(Word and element pointing entries)
□ □ □
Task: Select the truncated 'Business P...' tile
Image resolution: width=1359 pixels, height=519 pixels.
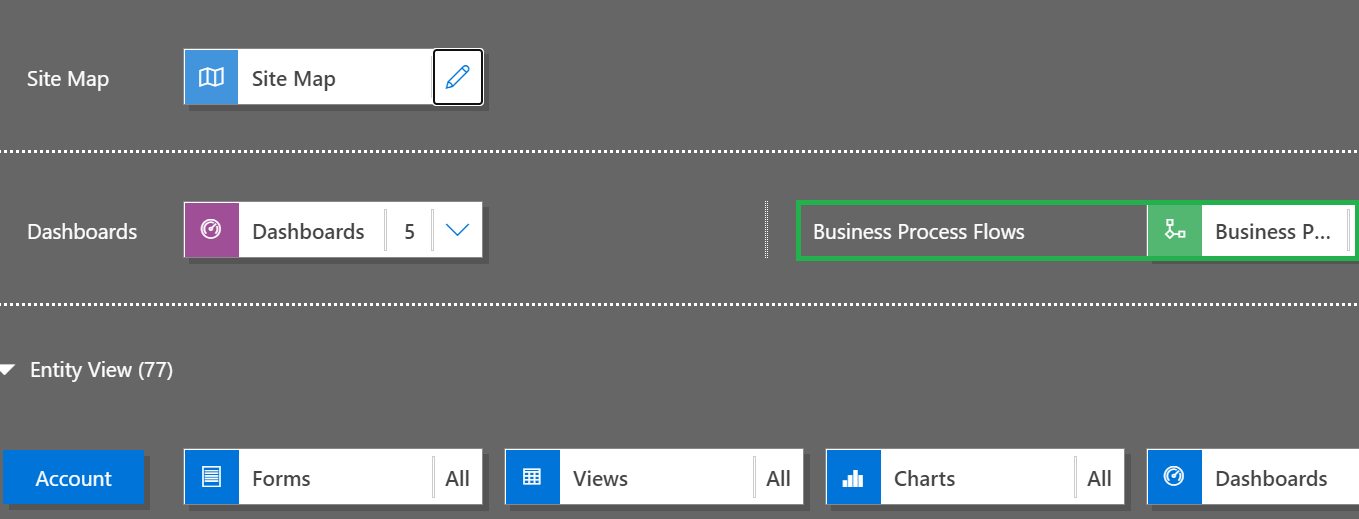Action: 1272,231
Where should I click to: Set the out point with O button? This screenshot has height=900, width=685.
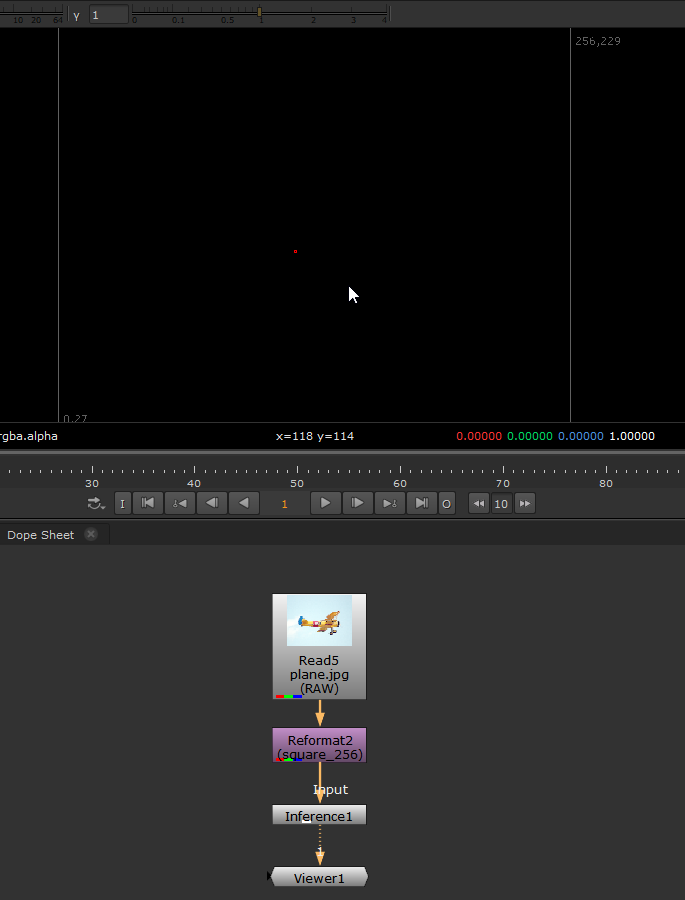pos(446,503)
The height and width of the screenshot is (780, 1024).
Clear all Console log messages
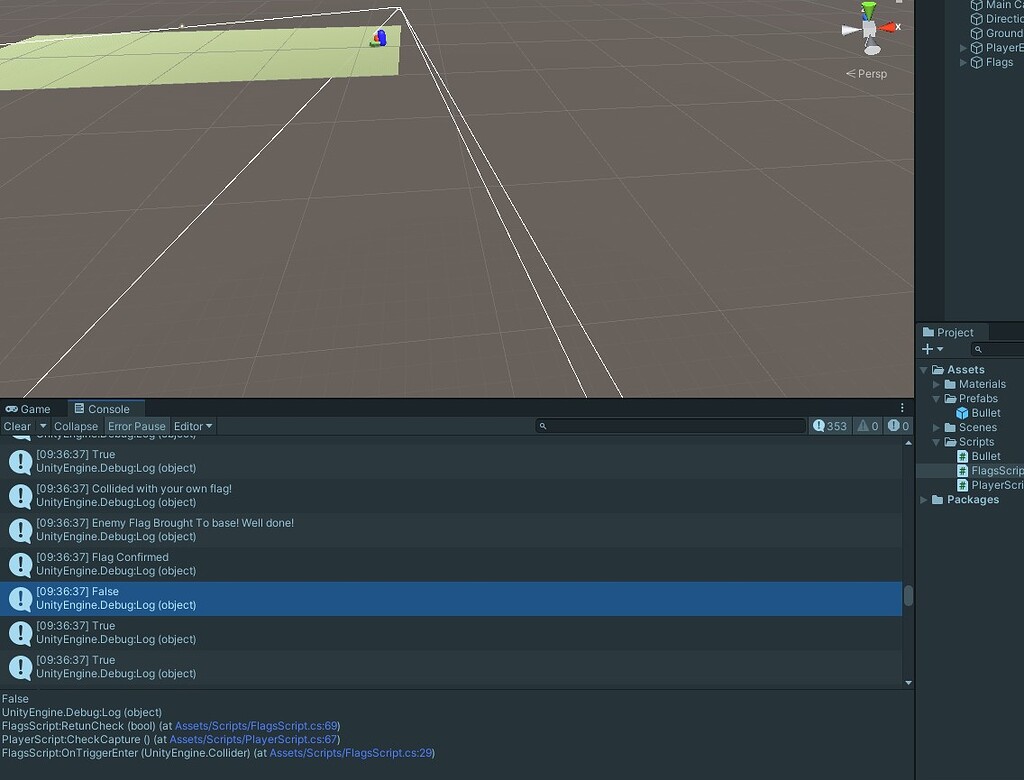point(15,425)
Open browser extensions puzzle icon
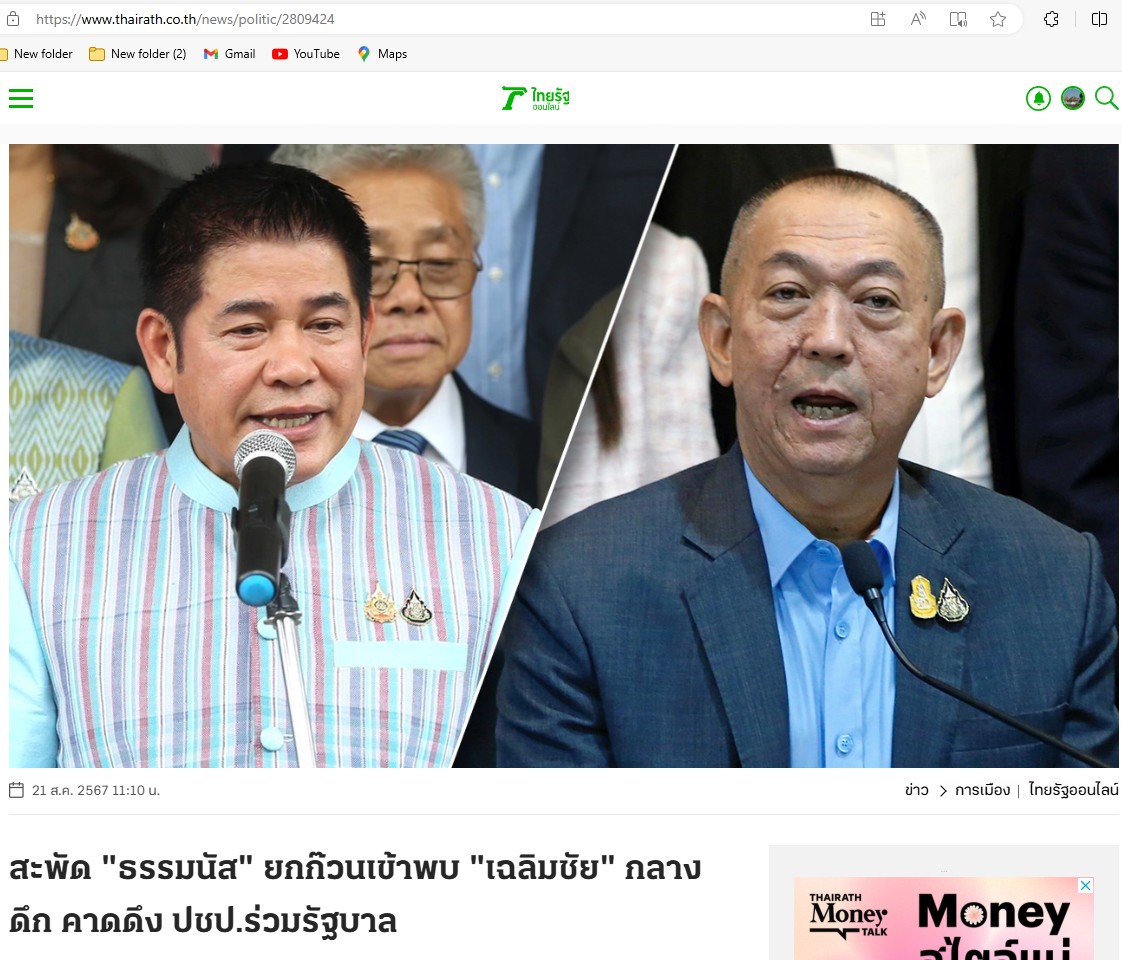 pos(1051,19)
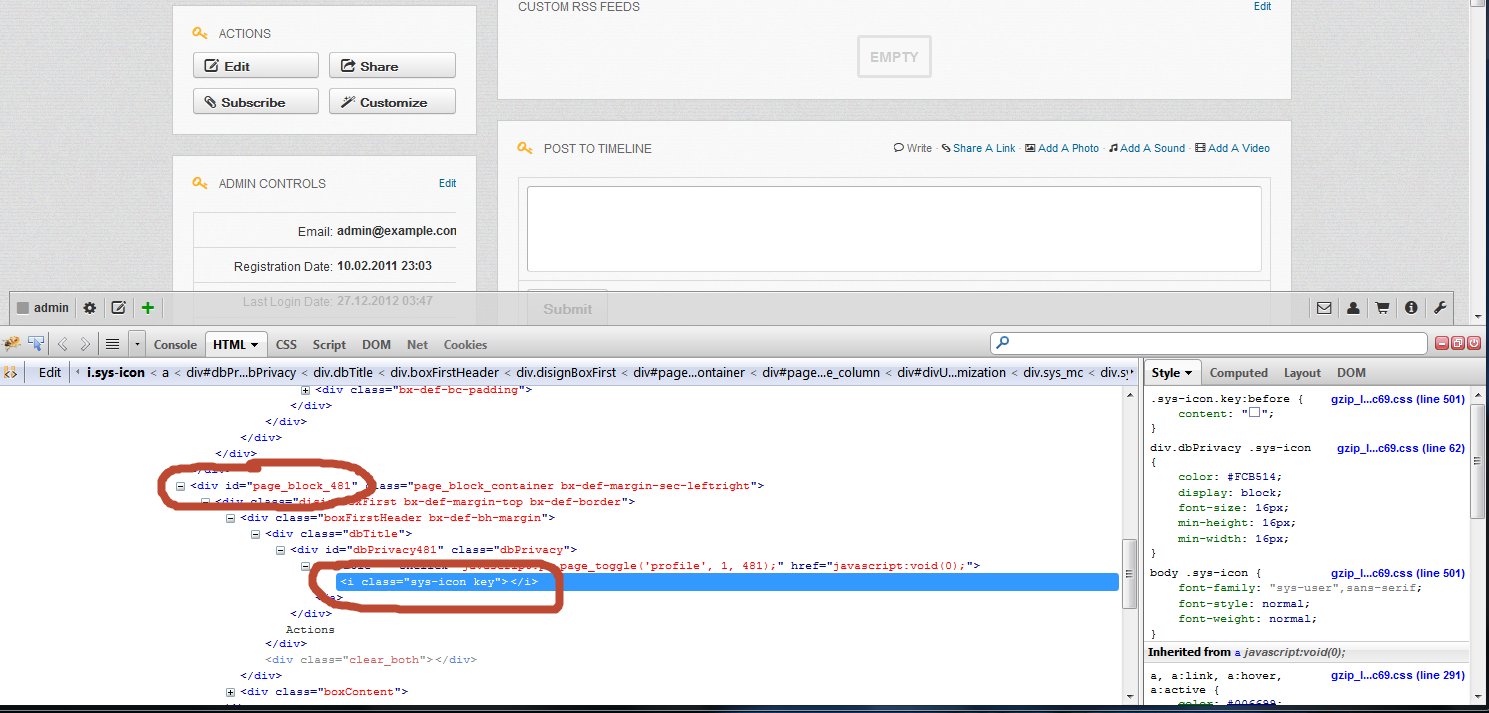Image resolution: width=1489 pixels, height=713 pixels.
Task: Click the gear settings icon beside admin
Action: coord(90,308)
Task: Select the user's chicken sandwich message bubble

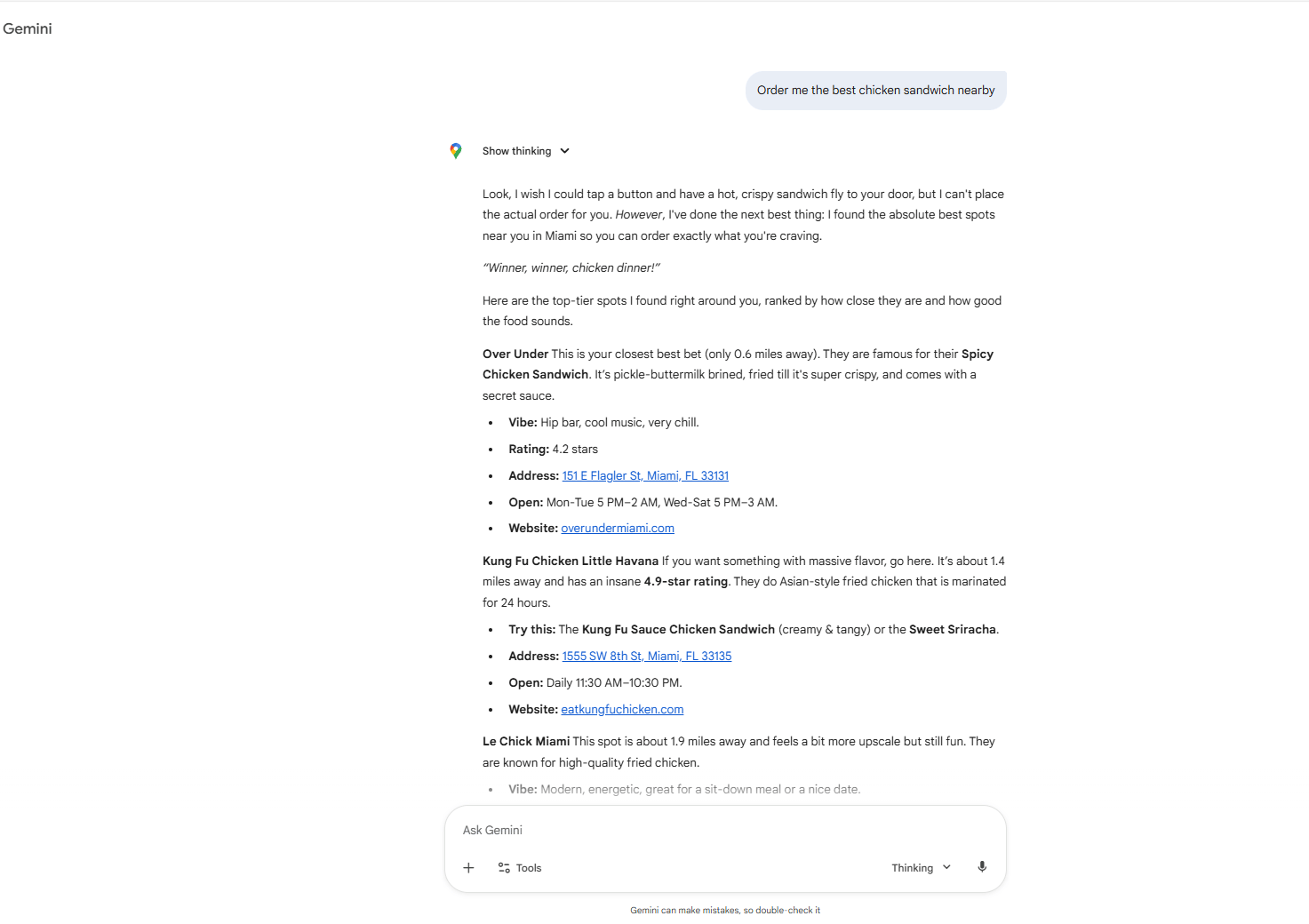Action: [x=875, y=90]
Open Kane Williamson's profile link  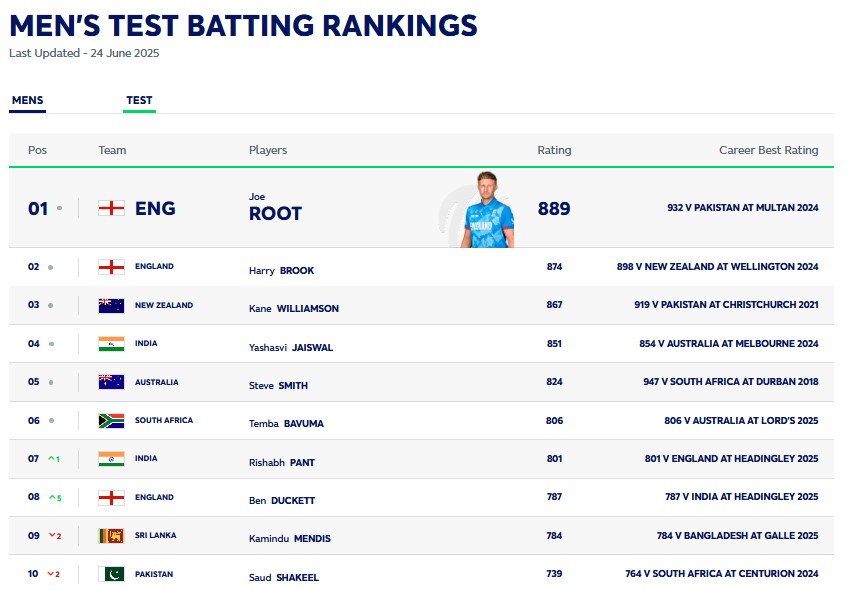click(x=293, y=309)
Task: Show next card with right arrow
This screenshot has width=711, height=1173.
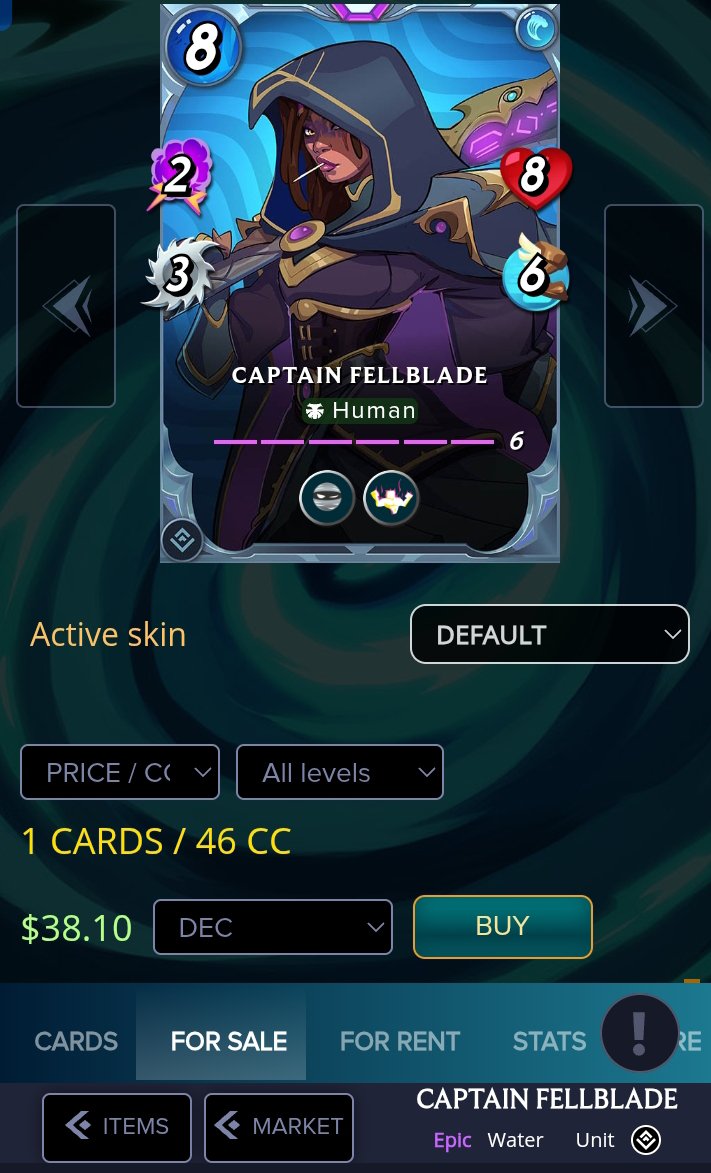Action: (653, 305)
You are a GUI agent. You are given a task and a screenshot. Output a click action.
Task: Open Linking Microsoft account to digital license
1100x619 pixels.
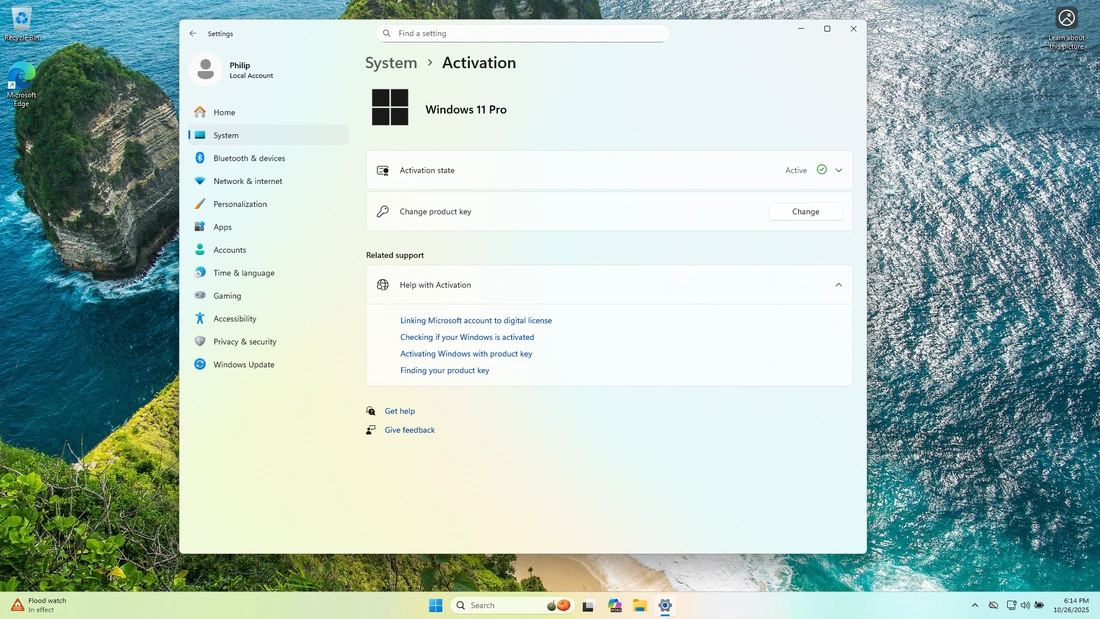tap(476, 321)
□ □ □
_The problem:_ Can you repeat the records from the start through the line containing "Action: [x=875, y=90]", replacing "screenshot" with "capture" and keeping everything else the same, and leaving the pictures out?

_Answer in full:_
Task: Select the truncated 'Business P...' tile
Image resolution: width=1359 pixels, height=519 pixels.
Action: 1272,231
Where should I click to: Set the out point with O button? This capture has height=900, width=685.
pos(446,503)
The height and width of the capture is (780, 1024).
Clear all Console log messages
point(15,425)
Open browser extensions puzzle icon
 pos(1051,19)
Image resolution: width=1489 pixels, height=713 pixels.
Task: Click the gear settings icon beside admin
Action: coord(90,308)
Task: Select the user's chicken sandwich message bubble

Action: [x=875, y=90]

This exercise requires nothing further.